Но больше всего остального угнетала мысль, что теперь он становится эмигрантом без каких бы то ни было надежд сберечь живую связь с Россией. Сознавать это было убийственно. Еще за два с половиной года до того, как открылась последняя, парижская страница его биографии, Ходасевич писал тому же Гершензону из Саарова: «Я здесь не равен себе, а я здесь я — минус что-то, оставленное в России, при том болящее и зудящее, как отрезанная нога, которую чувствую нестерпимо отчетливо, а возместить не могу ничем». И, вспоминая декабриста Кривцова, о котором Гершензон написал небольшую книгу, — на войне, под Кульмом, Кривцов потерял ногу, и в Лондоне ему сделали протез из пробки, — говорил, что теперь тоже вынужден передвигаться словно на искусственной ноге, «а знаю, что на своей я бы танцевал иначе, может быть, даже хуже, но по-своему, как мне полагается при
Парижская жизнь делала подобные танцы на пробковой ноге неизбежной будничностью до гроба.

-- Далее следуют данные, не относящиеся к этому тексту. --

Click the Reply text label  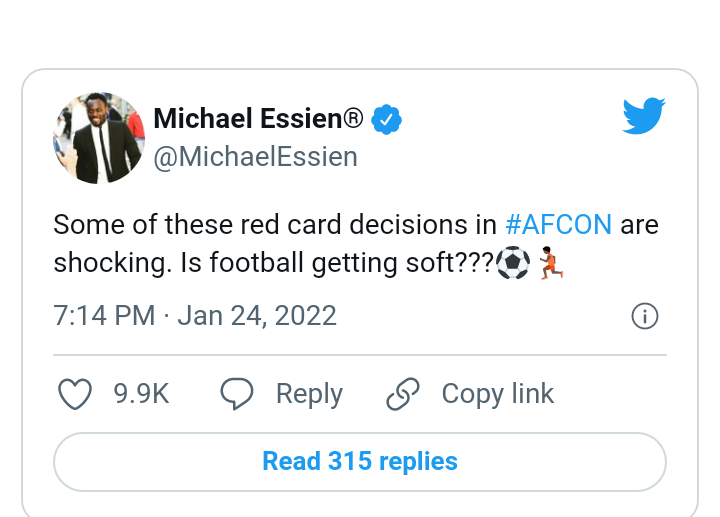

С самого начала она не была ни обустроенной, ни благополучной. Приехав 22 апреля 1925 года, Ходасевич и Берберова сразу столкнулись со всеми тяготами эмигрантского быта. Ни денег, ни жилья не было, снимали комнаты в мрачных кварталах — то на рю Амели, то на рю Ламбларди; жили в пригородах: Медоне, Шавилле, а с осени 1928-го — в Биянкуре.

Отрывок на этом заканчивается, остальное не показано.